Prove Your Love With Money Day
Last week, as my brother and I conversed while the TV was on in the background, a bright and visually offensive ad was strewn across the television. Thanks to the likes of Netflix my partner and I don’t watch live TV but opt to stream from various legal sites. Due to this, we tend to miss the majority of inane British advertisements. This pink and love heart focused add had subscribed the age old Valentine's Day marketing ploys, telling men what they’re female partner’s want this year.
This particular British supermarket was advertising the ‘ideal gifts’ for this year’s instalment of Valentine’s Day (or as I like to think of it ‘how much can I get my partner to spend on me to prove their love’ day). Favouring overused and unoriginal marketing campaigns this supermarket giant suggests a gift set for ‘her’ which includes roses, perfume, chocolate and of course, a copy of Bridget Jones’ Diary - an unimaginative gift suggestion which panders to that one idea of what women want. Year after year, retailers push the same old shtick to those in relationships with roses, lingerie, chocolate, perfume/cologne and a plethora of tacky pink and red heart shaped nik naks and decorations.
Valentine’s Day - a time of year when retail companies and restaurant saturate our television screens, magazines and newspapers with advertisements which challenge just how much we care about our partners while trying to convince us to spend a small fortune on Valentines gifts, meals and trips.
It was predicted that Brits would spend £1.9 bn on Valentine's celebrations this year, up from £130 bn last year, with the average person spending £55.38.

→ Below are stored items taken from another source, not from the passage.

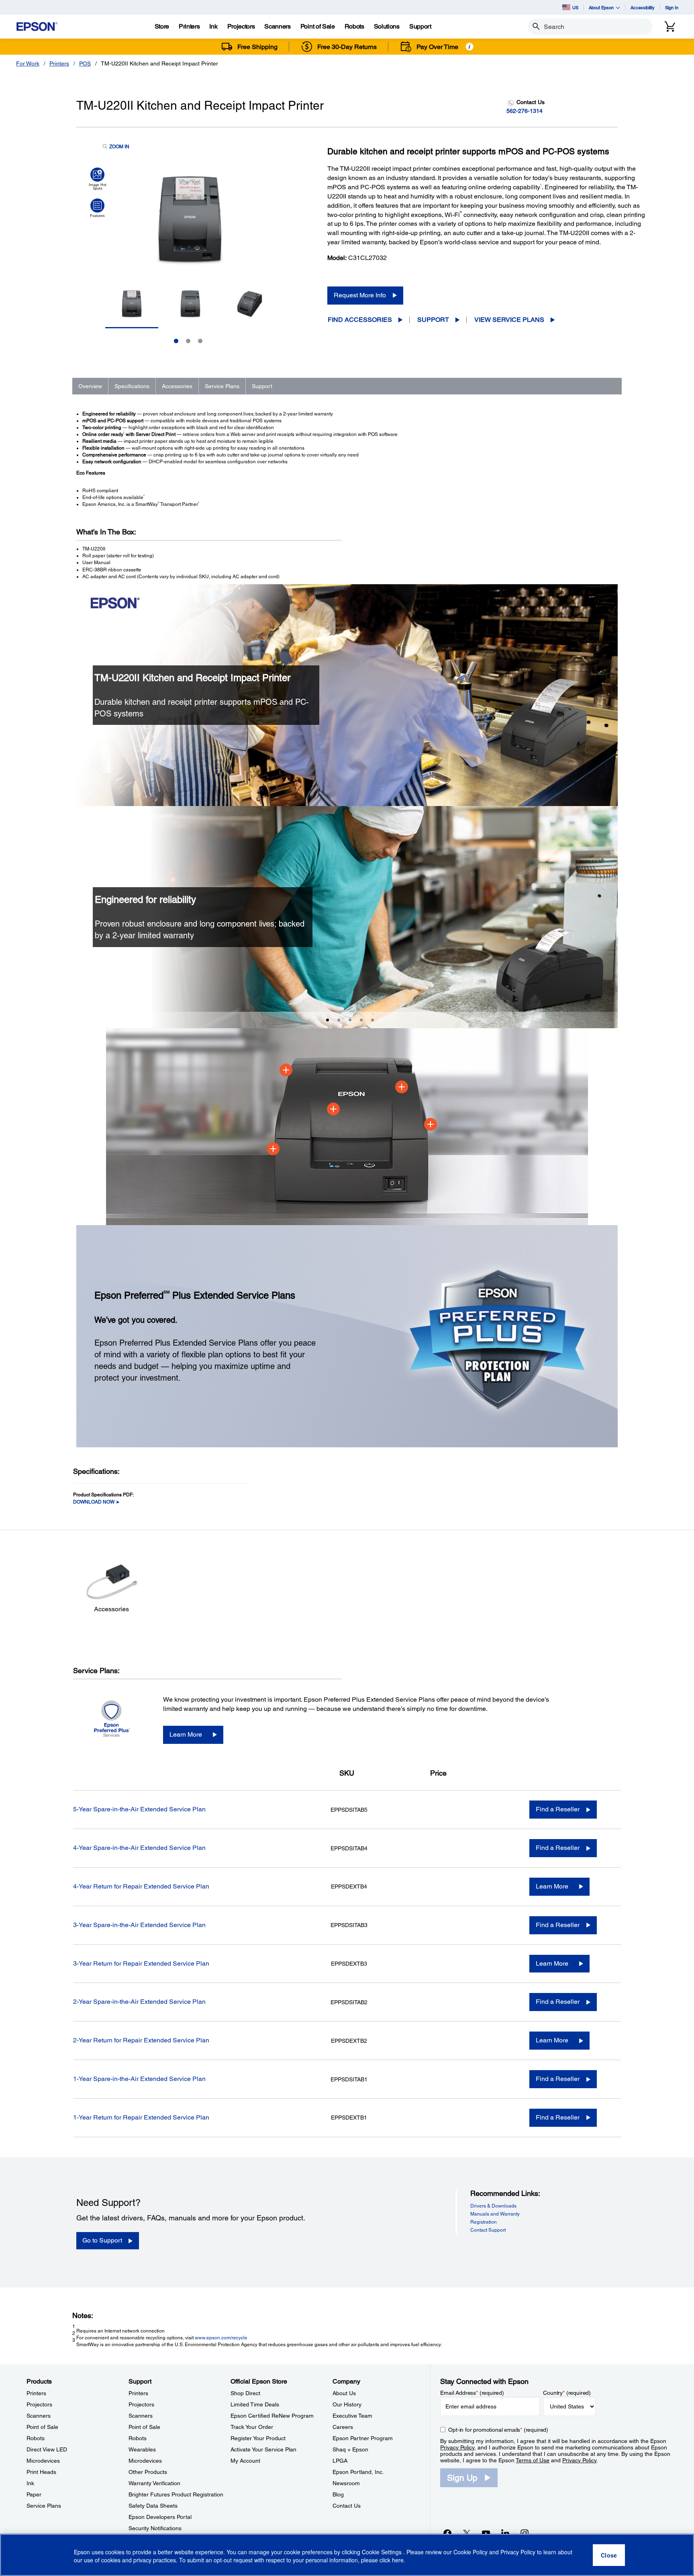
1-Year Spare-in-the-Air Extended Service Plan (139, 2079)
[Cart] (670, 26)
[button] (82, 905)
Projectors (39, 2404)
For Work (27, 63)
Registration (483, 2222)
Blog (338, 2494)
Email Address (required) (472, 2393)
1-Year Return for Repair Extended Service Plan (141, 2117)
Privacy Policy (457, 2447)
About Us (344, 2393)
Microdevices (43, 2460)
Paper (34, 2494)
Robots (36, 2438)
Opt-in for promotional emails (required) (498, 2430)
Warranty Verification (154, 2483)
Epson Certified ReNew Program (272, 2415)
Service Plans (222, 386)
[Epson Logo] (37, 27)
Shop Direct (245, 2393)
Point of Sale (42, 2427)
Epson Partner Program (363, 2438)
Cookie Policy (470, 2552)
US (575, 7)
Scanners (39, 2415)
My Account (245, 2460)
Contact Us (347, 2505)
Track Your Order (252, 2427)
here (398, 2560)
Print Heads (41, 2472)
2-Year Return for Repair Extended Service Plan (141, 2040)
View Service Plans (509, 319)
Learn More (185, 1734)
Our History (347, 2404)
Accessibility (643, 7)
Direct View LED (47, 2449)
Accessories (177, 386)
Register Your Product (258, 2438)
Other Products (148, 2472)
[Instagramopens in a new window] (524, 2533)
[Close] (609, 2555)
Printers (59, 63)
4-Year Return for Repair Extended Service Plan (141, 1886)
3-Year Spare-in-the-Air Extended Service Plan (139, 1925)
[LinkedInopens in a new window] (505, 2533)
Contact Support (488, 2230)
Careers (343, 2427)
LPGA (340, 2460)
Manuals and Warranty (495, 2214)
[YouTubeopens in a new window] (486, 2533)
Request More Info (360, 295)
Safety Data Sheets (153, 2505)
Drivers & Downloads (493, 2206)
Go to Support (102, 2240)
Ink (30, 2483)
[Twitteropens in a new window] (466, 2533)
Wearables (142, 2449)
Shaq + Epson (350, 2449)
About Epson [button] (601, 7)
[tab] (327, 1020)
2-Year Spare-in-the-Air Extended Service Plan (139, 2001)
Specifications (131, 386)
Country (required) (567, 2393)
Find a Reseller (558, 1809)
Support (433, 319)
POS (85, 63)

It’s well known that companies bump up the prices to squeeze more pennies out of doe-eyed lovers but do we really know the extent of it? Researchers have found that flower retailers double the price of their bouquets in anticipation of the holiday, while the average markup for card retailers at this time of year is between 200% and 250%. This markup is so drastic that if you spend £2.50 on a card it more than likely cost a measly 20p to produce. Hotels claim to offer ‘Valentine’s packages’ when more often than not they add a box of chocolate, a bottle of wine and a 10% raise in the cost. The 10% percent may not seem like that much of a markup but when most hotels offer limited menus to accommodate the crowded venues and rushed service, it doesn’t seem worth the extra coins.
Not only are couples pressurised into expressing their love in consumer form but single people are hit pretty hard too. Firstly, there’s no holiday celebrating singledom in our society - most likely due to a toxic notion that you’re not a complete person until you’re in a relationship. Then there’s the pressure to find someone, however incompatible they may be, to spend Valentines with as apparently we can’t enjoy our own company. If singles decide to avoid the holiday all together they’re still subjected to the obnoxious advertising, not to mention friends competing for Best Couple or Most In Love on social media(we get it, you’re in love, why brag?). Of course, there are those who stick the middle digit up to this holiday and celebrate it however they see fit. Whether it’s sitting in with some wine and a good book or going out and getting Larry with your mates, I applaud you for not adhering to this frivolous holiday.
It seems that Valentine’s Day is a breeding ground for stereotypes. Looking at the extensive examples of marketing campaigns this holiday is promoted mainly to monogamous straight couples who fit into the ‘normal couple’ ideal. The vast majority of advertisements feature heterosexual couples, further pushing the heteronormative narrative to our diverse public. Several companies are starting to include same sex couples in marriages and whilst it’s amazing for same sex couples to be getting more mainstream representation, I can’t help but question companies who seem to use equality as a marketing ploy rather than being bonafide advocates for equality. Companies offer ‘his and her’ gifts, magazines features tell men how to make this year the best Valentines for their mrs and vice versa, yet there’s a total lack in ‘his and his’ or ‘her and her’ options. If this really was a holiday about expressing love surely it should include all forms of love and not just that of the heterosexual variety?
I know it’s an old cliche and some people believe those who use the following phrase to be rather wanky but it has some truth - why should only use one day of the year to express our love for our partners? My partner and I celebrated this 'holiday' in the first year of our relationship and it just felt forced and obligatory. We spent money we didn't really have on gifts we didn't need to try and prove to just how much we loved each other - something we already knew! Seriously, why feed into the hype driven by strategic marketing campaigns for retail establishments who only want your money? Each to their own I guess, but I’d rather enjoy a shared giggle fit over an unexpected flatulent in public than be showered with obligatory gifts of flowers, chocolates and a DVD copy of Love, Actually.